Un film de Danielle Arbid.

 

Dans Peur de rien (2015), Danielle Arbid, cinéaste d’origine libanaise, filmait avec justesse et intensité le parcours d’une jeune fille venue du pays des cèdres à Paris pour y faire des études et y découvrant une forme de liberté, l’autorisant à aller d’une rencontre amoureuse à une autre par exemple. Dans le nouveau film de cette réalisatrice, il s’agit, au contraire, d’une passion non seulement « simple » mais unique. C’est le contraire de la liberté qu’expérimentait la jeune héroïne de Peur de rien. Cette fois, il est question d’une passion si forte qu’elle isole, enferme et rend la femme qui l’éprouve dépendante et soumise. Et totalement incapable de se concentrer sur quoi que ce soit d’autre.

Cette histoire fut racontée, décortiquée, par le menu, par l’écrivaine Annie Ernaux dans l’ouvrage éponyme paru en 1992. Mère d’un garçon de 11 ou 12 ans, elle vécut, plusieurs mois durant, une relation passionnelle avec Alexandre, un Russe lui-même marié. Dans le film, ces deux rôles sont confiés respectivement à Laetitia Dosch et Sergueï Polunin. La réussite de l’œuvre leur doit beaucoup. Laetitia Dosch, tout particulièrement, joue avec une remarquable conviction son rôle de femme totalement envoûtée par l’homme qu’elle aime.

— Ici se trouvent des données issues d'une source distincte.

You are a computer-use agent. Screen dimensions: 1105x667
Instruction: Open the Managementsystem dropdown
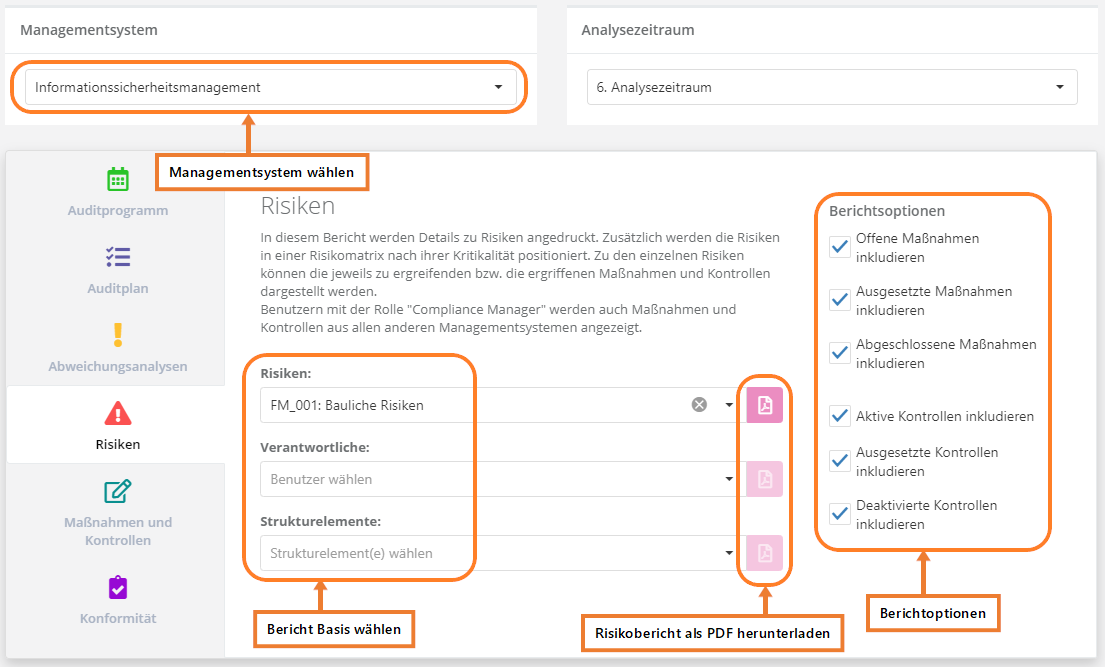click(270, 87)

Ils n’ont pourtant pas grand-chose en commun. Elle enseigne les Lettres en université, fait des recherches sur une écrivaine américaine, tandis qu’Alexandre arbore un corps tatoué, aime le luxe, les grosses voitures et… Poutine ! Mais tout cela n’a pas d’importance, ajoute aussitôt Hélène (c’est son prénom dans le film). En vérité, ce que le film montre à merveille, c’est que, quand on est pris dans une passion amoureuse aussi forte que celle qu’elle éprouve, plus rien n’a d’importance en dehors des rendez-vous avec l’être aimé. Comme elle l’explique à un médecin qu’elle consulte parce qu’elle souffre d’insomnie, elle n’a vécu, pendant les mois qu’a duré cette passion, qu’au rythme des attentes et des rencontres avec Alexandre. Certes, elle a continué à enseigner, à faire ses courses, à s’occuper (un peu) de son enfant, mais de façon purement mécanique, sans être vraiment là. On peut essayer de tromper les autres à ce sujet, mais jusqu’à un certain point. Le garçon d’Hélène a bien vu que sa mère ne se souciait plus de lui comme avant, qu’elle lui faisait des promesses qu’elle ne tenait pas, qu’elle avait même failli le renverser en exécutant une marche arrière avec sa voiture.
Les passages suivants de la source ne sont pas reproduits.